WHAT YOU ARE ASKED TO DO
Below are entries. Copy exactly the lines running from the line that holds "You are a GUI" to the line that holds "Task: Open step 10 Ready to complete", with both ends included.

SUPPLIED ENTRIES
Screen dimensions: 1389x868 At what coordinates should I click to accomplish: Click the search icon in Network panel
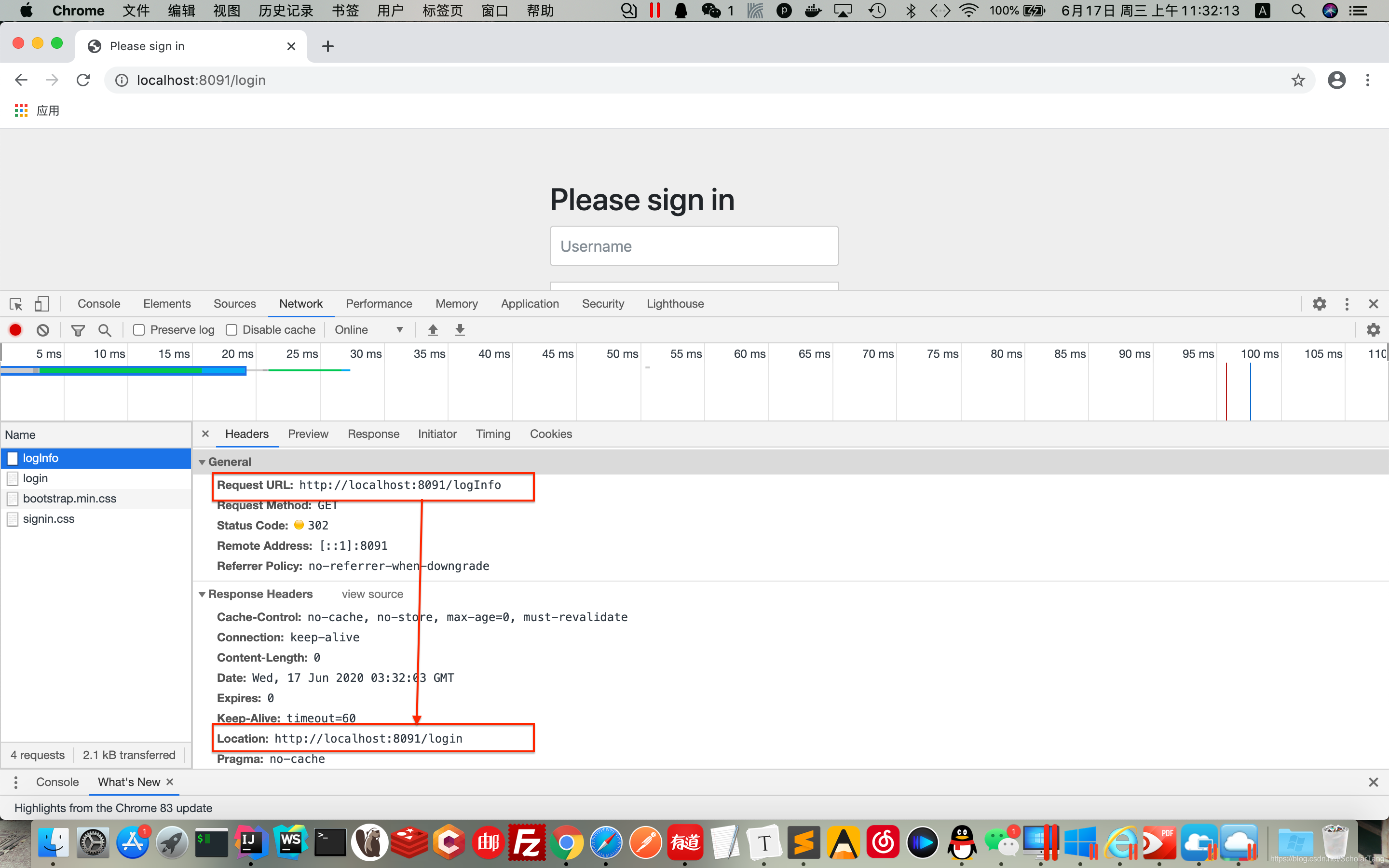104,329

...

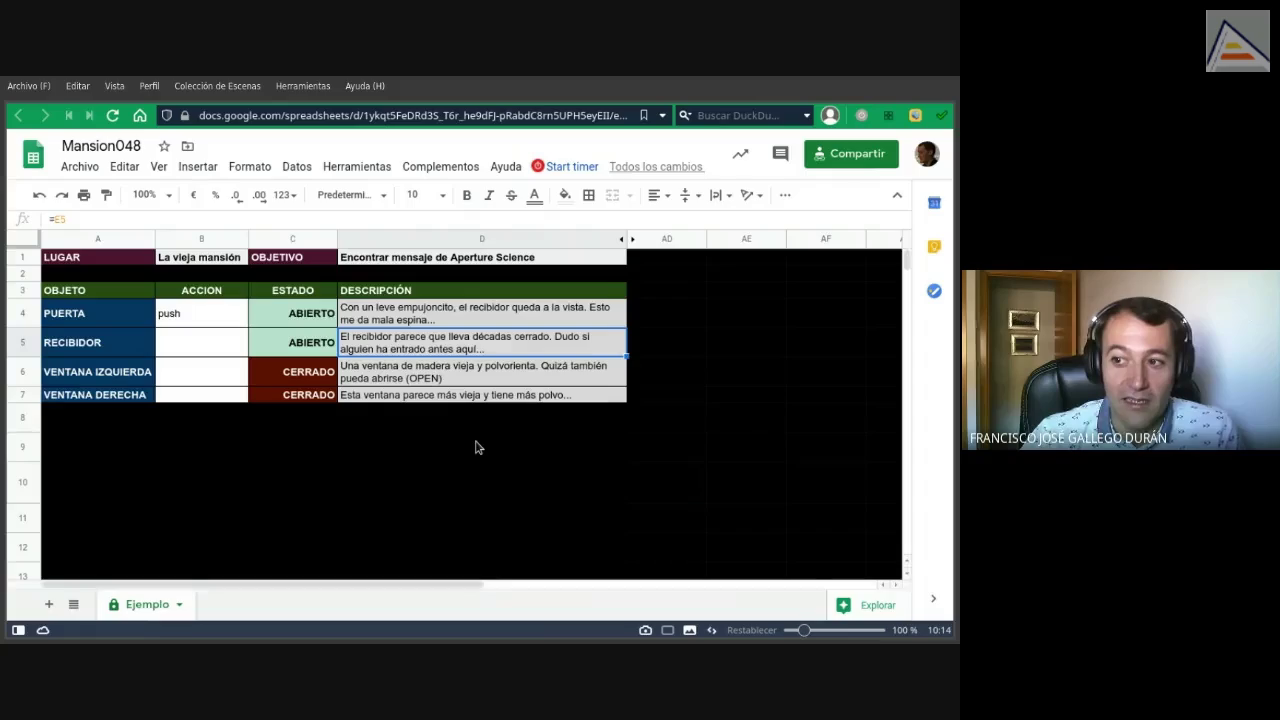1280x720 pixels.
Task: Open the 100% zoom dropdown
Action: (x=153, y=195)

...

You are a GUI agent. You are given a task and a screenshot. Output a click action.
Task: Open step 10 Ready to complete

WRITTEN ANSWER
You are a GUI agent. You are given a task and a screenshot. Output a click action.
Task: Open step 10 Ready to complete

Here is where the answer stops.